All my amps right now are Class D. ICEpower in the living room, and NAD D 3020 in the bedroom.

I’ve had several audiophiles come to my home and not one has ever said "Oh, that sounds like Class D."

Having said this, if I could afford them AND had the room, I’d be tempted to switch for a pair of Ayre monoblocks or Conrad Johnson Premiere 12s and very little else.

I’m not religious about Class D. They sound great for me, low power, easy to hide, but if a lot of cash and the need to upgrade ever hits me, I could be persuaded.

The point: Good modern Class D amps just sound like really good amplifiers, with the usual speaker/source matching issues.

You don’t have to go that route, but it’s time we shrugged off the myths and descriptions of Class D that come right out of the 1980’s.
erik_squires
That may seem true by statistical observance, but how many people still think that Class D is a "digital" amp? Sometimes the masses are just fooled into believing something.

Yep, vaccinations cause autism, soy causes infertility and androgeny, the moon landing is a hoax, the Earth is flat, and... Class D is digital and invariably sounds terrible.


No end to ever-popular conspiracy theories and urban legend, Ain’t it?


But wait, has anyone seen where I mislaid my trusty high-end tinfoil hat? Aliens are after me again *Grins!*



G.



I flew into the LA airport this morning. I saw a guy outside with a sign: 

"Planes can't fly!" 

I said "Hello, George." 
As it stands now the switching frequency noise output filter, has phase shift effects that reach right down to 5khz, that doubled for the worse at 10khz and doubled worse again 20khz. That's what many listeners find objectionable, in the upper mids and highs.
This statement is false. The filter is set to be operational at a fairly high frequency, and are usually 12 db per octave filters. 6 db/octave filters exhibit phase shift over the widest range, so if the pole frequency is at 90KHz you could see some artifact at 9KHz but not at 5KHz.
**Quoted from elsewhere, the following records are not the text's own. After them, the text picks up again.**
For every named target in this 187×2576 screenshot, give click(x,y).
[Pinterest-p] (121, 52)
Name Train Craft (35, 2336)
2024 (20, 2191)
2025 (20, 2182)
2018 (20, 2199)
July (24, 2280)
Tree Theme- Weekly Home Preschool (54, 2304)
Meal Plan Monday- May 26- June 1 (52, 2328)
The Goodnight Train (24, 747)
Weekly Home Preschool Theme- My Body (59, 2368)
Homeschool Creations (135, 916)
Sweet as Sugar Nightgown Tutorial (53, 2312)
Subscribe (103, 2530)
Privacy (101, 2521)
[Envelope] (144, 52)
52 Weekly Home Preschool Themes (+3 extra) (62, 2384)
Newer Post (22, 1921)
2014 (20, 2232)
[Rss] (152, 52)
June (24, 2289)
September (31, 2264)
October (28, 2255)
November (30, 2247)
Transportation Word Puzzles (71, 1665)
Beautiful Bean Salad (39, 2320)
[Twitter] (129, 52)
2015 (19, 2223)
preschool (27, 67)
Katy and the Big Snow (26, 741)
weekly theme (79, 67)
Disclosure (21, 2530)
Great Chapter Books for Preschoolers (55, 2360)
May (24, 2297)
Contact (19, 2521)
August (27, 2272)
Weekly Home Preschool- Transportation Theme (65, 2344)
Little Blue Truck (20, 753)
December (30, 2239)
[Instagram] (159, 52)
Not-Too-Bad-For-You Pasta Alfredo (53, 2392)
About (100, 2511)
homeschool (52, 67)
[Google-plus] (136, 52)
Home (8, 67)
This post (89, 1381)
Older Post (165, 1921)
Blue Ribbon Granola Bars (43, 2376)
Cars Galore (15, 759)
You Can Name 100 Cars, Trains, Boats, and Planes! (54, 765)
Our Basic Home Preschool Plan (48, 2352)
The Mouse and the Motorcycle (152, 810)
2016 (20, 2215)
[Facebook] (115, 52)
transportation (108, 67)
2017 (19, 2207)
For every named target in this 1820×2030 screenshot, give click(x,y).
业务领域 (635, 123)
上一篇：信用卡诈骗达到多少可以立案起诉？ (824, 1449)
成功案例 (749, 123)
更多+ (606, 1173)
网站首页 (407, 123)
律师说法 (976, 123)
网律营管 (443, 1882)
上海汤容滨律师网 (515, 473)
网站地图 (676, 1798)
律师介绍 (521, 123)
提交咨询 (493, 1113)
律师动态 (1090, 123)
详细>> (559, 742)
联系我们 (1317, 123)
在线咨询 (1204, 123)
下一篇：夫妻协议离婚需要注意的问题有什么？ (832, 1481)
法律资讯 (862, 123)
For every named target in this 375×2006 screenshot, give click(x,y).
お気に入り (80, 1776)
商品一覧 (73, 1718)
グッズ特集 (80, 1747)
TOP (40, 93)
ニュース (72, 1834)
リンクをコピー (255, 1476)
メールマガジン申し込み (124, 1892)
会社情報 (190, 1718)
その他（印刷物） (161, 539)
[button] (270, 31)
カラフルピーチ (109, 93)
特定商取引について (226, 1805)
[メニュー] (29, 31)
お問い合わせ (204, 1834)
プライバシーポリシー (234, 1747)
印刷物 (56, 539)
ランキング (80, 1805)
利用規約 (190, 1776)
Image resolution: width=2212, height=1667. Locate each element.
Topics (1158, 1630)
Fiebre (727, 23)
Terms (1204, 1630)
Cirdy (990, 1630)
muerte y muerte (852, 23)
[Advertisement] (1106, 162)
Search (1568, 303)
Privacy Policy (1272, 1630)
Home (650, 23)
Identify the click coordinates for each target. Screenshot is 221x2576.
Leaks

But most filters I've seen are 12db/octave and so don't have phase shift artifact anywhere within the audio passband.

What many listeners likely 'find objectionable' is not the filter- its likely something else. Several issues exist that can account for that- higher ordered harmonics caused by poor loop feedback implementation, breakdown of the encoding scheme at higher volume levels, distortion from the input circuit... but its not the filter. IME a good class D amp has artifacts, but not the kind typical to traditional solid state, so in many cases I find especially the later generations to be more musical than traditional solid state.